Clean Bill of Health
The Deal
by Thomas Zadvydas
Updated 02:07 PM, Dec-10-2010 ET
M&A activity has recovered from a two-year decline, and the healthcare industry is a driving force of the revival.
There have been 1,037 healthcare mergers announced year to date, according to a November M&A report from William Blair & Co. LLC, topped only by the computer and electronics (1,993) and business services (1,287) sectors.
The industry’s prominent return to the auction tables is a result of several conspiring factors. For starters, drastic healthcare reform in the U.S., coupled with uncertainty for much of the year about potential changes in the country’s tax code, have cast a pall over the biotechnology and pharmaceutical industries, pushing many companies to seek deals in order to adapt to an amorphous landscape. At the same time, looming patent expirations for compounds are driving many companies to go hunting for targets to fill holes in their pipeline. All of this is happening in a market still recovering from the worst economic downturn since the 1930s, leaving valuations restrained and obscured.
“We continue to see a lot of consolidation; you’re seeing big companies like Amgen Inc., Pfizer Inc., Johnson & Johnson to be actively looking in the market,” says Jones Day life sciences partner Jonn Beeson.
One driving factor is the pending loss of patent exclusivity on key drugs for many pharmaceutical companies. IMS Health Inc., which collects marketing data for the pharmaceutical and healthcare industries, says that more than three dozen drugs that produce about $137 billion in annual revenue are expected by 2013 to fall off the patent cliff, an apocalyptic term the industry uses to describe the coming end to the brand-name exclusivity that laws across the world grant their medications.
Pfizer is one big pharmaceutical company grappling with this issue.
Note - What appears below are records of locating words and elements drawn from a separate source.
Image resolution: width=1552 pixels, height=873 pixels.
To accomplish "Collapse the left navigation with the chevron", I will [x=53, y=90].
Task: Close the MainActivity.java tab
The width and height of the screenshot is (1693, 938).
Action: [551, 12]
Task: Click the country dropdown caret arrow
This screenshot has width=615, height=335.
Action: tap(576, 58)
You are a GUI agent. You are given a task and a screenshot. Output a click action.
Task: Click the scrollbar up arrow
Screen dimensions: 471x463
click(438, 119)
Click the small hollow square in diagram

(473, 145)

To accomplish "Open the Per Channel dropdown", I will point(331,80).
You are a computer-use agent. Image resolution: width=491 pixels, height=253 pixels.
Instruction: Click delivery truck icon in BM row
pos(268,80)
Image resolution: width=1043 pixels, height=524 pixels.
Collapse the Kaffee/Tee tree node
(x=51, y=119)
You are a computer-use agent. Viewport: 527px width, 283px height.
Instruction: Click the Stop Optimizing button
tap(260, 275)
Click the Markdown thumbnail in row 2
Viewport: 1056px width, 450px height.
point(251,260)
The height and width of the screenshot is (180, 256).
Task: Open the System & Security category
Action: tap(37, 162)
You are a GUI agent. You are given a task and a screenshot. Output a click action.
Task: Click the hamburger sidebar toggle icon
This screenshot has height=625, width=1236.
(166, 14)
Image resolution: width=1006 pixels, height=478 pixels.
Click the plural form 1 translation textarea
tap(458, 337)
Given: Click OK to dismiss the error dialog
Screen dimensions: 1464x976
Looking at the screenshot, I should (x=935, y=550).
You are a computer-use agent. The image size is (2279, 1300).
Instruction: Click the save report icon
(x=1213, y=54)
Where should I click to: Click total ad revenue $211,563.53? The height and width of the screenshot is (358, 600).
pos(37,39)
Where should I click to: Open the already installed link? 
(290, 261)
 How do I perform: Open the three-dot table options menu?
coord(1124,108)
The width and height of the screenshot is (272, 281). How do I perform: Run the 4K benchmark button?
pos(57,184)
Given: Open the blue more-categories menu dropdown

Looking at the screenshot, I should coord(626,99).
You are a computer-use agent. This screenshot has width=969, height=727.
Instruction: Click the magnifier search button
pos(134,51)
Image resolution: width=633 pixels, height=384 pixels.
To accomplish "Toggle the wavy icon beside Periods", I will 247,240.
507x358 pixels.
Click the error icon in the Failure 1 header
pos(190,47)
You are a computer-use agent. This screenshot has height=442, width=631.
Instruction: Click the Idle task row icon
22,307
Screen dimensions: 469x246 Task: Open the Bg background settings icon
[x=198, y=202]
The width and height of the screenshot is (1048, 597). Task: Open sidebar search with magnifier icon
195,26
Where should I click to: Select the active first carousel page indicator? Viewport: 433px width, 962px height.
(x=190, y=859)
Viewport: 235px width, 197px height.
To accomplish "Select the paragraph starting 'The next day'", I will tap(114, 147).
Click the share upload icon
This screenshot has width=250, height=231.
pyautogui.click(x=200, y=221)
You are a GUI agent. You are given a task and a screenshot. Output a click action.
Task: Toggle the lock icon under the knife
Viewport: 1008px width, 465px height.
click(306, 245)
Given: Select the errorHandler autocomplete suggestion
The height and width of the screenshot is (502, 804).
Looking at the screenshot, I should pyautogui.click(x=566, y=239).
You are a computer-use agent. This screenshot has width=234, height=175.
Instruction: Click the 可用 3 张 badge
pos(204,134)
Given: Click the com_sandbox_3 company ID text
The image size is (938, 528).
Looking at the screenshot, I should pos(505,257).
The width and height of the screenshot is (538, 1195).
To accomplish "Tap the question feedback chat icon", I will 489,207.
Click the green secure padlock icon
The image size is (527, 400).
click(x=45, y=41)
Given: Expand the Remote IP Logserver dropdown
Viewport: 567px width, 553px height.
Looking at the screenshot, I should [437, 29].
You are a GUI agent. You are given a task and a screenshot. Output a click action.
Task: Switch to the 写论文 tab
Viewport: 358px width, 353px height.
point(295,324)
“Everybody knows Lipitor is one of Pfizer’s biggest products. It’s a blockbuster [drug] and they’re losing patent protection soon,” says Gregg Blake, a managing partner at healthcare investment bank Brocair Partners LLC. “They’re buying King Pharmaceuticals Inc. in order to bring in a bunch of new products and also diversify a little. King has a drug delivery business with injectibles and also an animal health business.”
Lipitor, which generated $13 billion in sales in 2009, falls off the patent cliff at the end of November 2011. Blake explains that sales of a drug can crater by as much as 90% in a year after a patent is lost and generic alternatives enter the market.
Pfizer announced an agreement on Oct. 12 to buy Bristol, Tenn.-based King Pharmaceuticals for $3.6 billion cash. About one week later, on Oct. 20, the New York pharma bought a 40% stake in Brazil’s Laboratório Teuto Brasileiro SA for $240 million in an effort to expand its presence in both an emerging economy and the generic drugs market. Meanwhile, Pfizer has also placed its Capsugel hard capsules unit on the auction block, a move that could portend other noncore divestitures by the conglomerate, analysts say.
“They’ve made a big strategic move into generics over the last 20 years,” says Blake of Pfizer. “A lot of other big pharmaceutical companies are diversifying that way too.”
Adding drugs new to the market, or even drugs in the late stages of development, through acquisitions also allows pharmaceutical companies to sidestep the long and arduous process of developing drugs from scratch, a costly undertaking that can take years, with no guarantee that the drug will ever reach the market, let alone become a financial success.
“At the end of the day, pharmaceutical companies are finding that it is cheaper to buy than to just research,” says Alden Philbrick, chief executive of Oxford Finance Corp.
Gregory B. Brown, a managing director at Cowen Healthcare Royalty Partners, a healthcare private equity firm affiliated with Cowen Group Inc., agrees, adding that many pharmaceutical companies face increasing shareholder pressure to find cheaper, safer, alternatives.
“It’s an industry that has been acculturated or accustomed to taking capital that’s generated from product revenue and plowing it back into research, but shareholders today are saying, ‘Wait a minute, there may be a better way,’ ” Brown says, referring to the increase in M&A.
Expanding drug offerings via M&A to appease shareholders is no sure bet, of course. Consider the plight of San Diego-based Cypress Bioscience Inc., which in September put itself up for sale after rejecting a sweetened $4.25 per share bid from shareholder Ramius Value & Opportunity Acquisition LLC. The affiliate of New York hedge fund Ramius LLC, a 9.9% shareholder, on July 19 offered $4 per share, then a 60% premium over Cypress’ share price, complaining that management had destroyed the drugmaker’s shareholder value. Specifically, Ramius deemed Cypress’ purchase of Proprius Pharmaceuticals Inc. “a complete failure,” one that cost the company $40 million while generating less than $600,000 in revenue. Lagging drug production at Cypress was also a concern of Ramius. Two days before rejecting the hedge fund’s first bid, Cypress said it would discontinue its co-promotion of the Savella drug with partner Forest Laboratories Inc. (Ramius raised its bid for Cypress to $5.50 per share on Friday.)